Johann Sebastian BACH (1685-1750): "Belligerent Cantatas"

Maria Keohane, soprano; Maarten Engeltjes, alto; Benjamin Hulett, tenor; Christian Immler, bass
Netherlands Bach Society/Jos van Veldhoven
concert: Oct 3, 2013, Utrecht, Geertekerk

Johann Sebastian BACH: Herr Gott, dich loben alle wir (BWV 130); Nun ist das Heil und die Kraft (BWV 50); Wir müssen durch viel Trübsal in das Reich Gottes eingehen (BWV 146); Johann KRIEGER (1652-1735): Der Drache bläset Lermen; Johann Hermann SCHEIN (1586-1630): Nun ist das Heyl und die Kraft

At the appropriate time of the year the Netherlands Bach Society gave a series of performances of music which Johann Sebastian Bach composed for the Feast of St Michael (Michaelistag), which is on 29 September. Bach wrote four cantatas for this occasion which was highly important in Lutheran Germany: BWV 130 (Herr Gott, dich loben alle wir), 19 (Es erhub sich ein Streit), 149 (Man singet mit Freuden vom Sieg) and 50 (Nun ist das Heil und die Kraft). The first and the last were included in the programme. The reading for this feast was from Revelation, ch 12, which tells about the war of the angels under the leadership of archangel Michael against the devil, here called the Dragon, and his angels. God's army prevails and the devil and his supporters are thrown out of heaven. This is also the subject of Cantata 50 of which only a chorus has been preserved. This chorus is a fugue on the text of the 10th verse from Chapter 12 of Revelation.

Bach scholars are still not sure about the exact character of this piece, whether it was the opening chorus of a cantata or whether it was meant as an independent piece. We today know it in a scoring for two choirs, with three trumpets, timpani, three oboes, strings and bc. The debate also concerns the authenticity of this scoring: some scholars believe that the original was for only one choir, and that this has been adapted by someone else for double choir. This chorus was performed twice during the concert, first in a reconstruction for single choir by Jan Kleinbussink, at the end of the first half in the double-choir version which is mostly performed today. Some years ago Jos van Veldhoven decided to disband the choir of the Bach Society and to perform Bach's vocal works with one voice per part and additional ripienists if necessary. I wonder whether he has changed his view again as this time the choral parts were performed with 16 voices. They were called ripienists in the booklet, but that seems a matter of window dressing. I can't see the difference between a choir of 16 voices and 16 ripienists. I am bringing this up because I think that this chorus would have been more transparent if it had been performed with single voices. In the version for double choir the ripienists were not split into two halves as one may have expected. It were rather the four vocal soloists which acted as the first choir. I was sitting quite close to the stage and could hear the contrast, with a little effort, but I doubt whether the audience farther back have heard the soloists sing as soon as the second choir entered. There was nothing wrong with the singing, though, and the trumpeters were especially impressive.

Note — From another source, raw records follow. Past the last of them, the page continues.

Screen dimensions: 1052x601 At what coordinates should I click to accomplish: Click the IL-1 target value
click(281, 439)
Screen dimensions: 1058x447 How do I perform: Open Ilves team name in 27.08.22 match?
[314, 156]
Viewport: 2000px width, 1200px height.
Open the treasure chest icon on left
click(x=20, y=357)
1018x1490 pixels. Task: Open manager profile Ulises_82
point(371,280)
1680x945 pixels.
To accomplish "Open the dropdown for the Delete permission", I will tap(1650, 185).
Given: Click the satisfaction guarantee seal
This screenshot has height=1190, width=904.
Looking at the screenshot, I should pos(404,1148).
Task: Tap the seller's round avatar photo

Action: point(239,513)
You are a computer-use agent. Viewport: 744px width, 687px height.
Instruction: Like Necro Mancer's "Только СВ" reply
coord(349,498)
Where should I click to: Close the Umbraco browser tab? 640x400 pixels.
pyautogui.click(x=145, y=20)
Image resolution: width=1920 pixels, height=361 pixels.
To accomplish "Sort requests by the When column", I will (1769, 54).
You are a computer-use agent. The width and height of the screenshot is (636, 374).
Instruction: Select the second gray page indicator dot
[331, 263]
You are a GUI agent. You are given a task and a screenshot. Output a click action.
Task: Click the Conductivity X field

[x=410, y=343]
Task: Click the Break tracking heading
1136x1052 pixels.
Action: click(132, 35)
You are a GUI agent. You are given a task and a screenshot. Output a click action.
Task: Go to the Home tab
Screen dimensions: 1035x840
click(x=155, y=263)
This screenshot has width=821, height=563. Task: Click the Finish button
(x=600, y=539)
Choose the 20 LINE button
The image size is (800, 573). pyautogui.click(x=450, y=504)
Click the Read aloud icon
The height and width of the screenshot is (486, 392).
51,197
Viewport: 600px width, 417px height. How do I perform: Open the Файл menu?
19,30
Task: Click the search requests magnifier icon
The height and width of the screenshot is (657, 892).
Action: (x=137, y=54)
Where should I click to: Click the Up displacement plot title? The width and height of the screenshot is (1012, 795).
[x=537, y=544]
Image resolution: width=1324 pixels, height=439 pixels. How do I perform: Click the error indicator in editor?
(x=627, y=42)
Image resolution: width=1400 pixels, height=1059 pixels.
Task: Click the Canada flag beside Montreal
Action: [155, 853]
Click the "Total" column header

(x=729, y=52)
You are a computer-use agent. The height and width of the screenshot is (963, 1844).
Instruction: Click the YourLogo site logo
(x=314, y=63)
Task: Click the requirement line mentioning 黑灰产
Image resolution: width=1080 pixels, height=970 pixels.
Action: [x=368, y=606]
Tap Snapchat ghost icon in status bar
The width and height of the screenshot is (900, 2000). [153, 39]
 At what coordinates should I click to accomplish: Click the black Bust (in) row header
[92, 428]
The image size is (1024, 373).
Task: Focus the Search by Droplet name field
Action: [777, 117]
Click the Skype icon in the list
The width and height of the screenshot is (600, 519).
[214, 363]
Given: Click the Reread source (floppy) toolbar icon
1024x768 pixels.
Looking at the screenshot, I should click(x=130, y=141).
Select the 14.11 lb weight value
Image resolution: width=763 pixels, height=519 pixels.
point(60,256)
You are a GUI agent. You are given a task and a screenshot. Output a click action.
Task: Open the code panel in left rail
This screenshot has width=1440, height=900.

They had already manifested themselves in the opening piece of the evening, another cantata for the same feast by Johann Krieger, Der Drache bläset Lermen, for bass solo, three trumpets, timpani and bc. It was sung by Christian Immler who delivered an impressive and incisive performance, with the vocal power this piece requires. It is just a shame that only two of the four stanzas were performed. The first aria from Cantata 130 (Herr Gott, dich loben alle wir, 'Der alte Drache brennt vor Neid' is not very different from Krieger's work. Immler explored the features of this cantata to the full. Quite different is the second aria, 'Laß, o Fürst der Cherubinen', which emphasizes the angels' protection of the faithful. This is a rather intimate aria, and Benjamin Hulett at first seemed to miss the point. His singing was too loud and lacked sensitivity. The dacapo of the A part was much better. The obbligato part for transverse flute was nicely played by Marten Root. In the closing chorale the soloists were involved again. I don't quite understand why this was the case, considering that they did not participate in the opening chorus.

Before we heard Cantata 50 again, Hulett and the choir sang a piece on the same text, written by Johann Hermann Schein, one of Bach's predecessors as Thomaskantor in Leipzig. Again I felt that a performance with one voice per part would have been preferable, in the interest of a satisfying balance between solo and tutti.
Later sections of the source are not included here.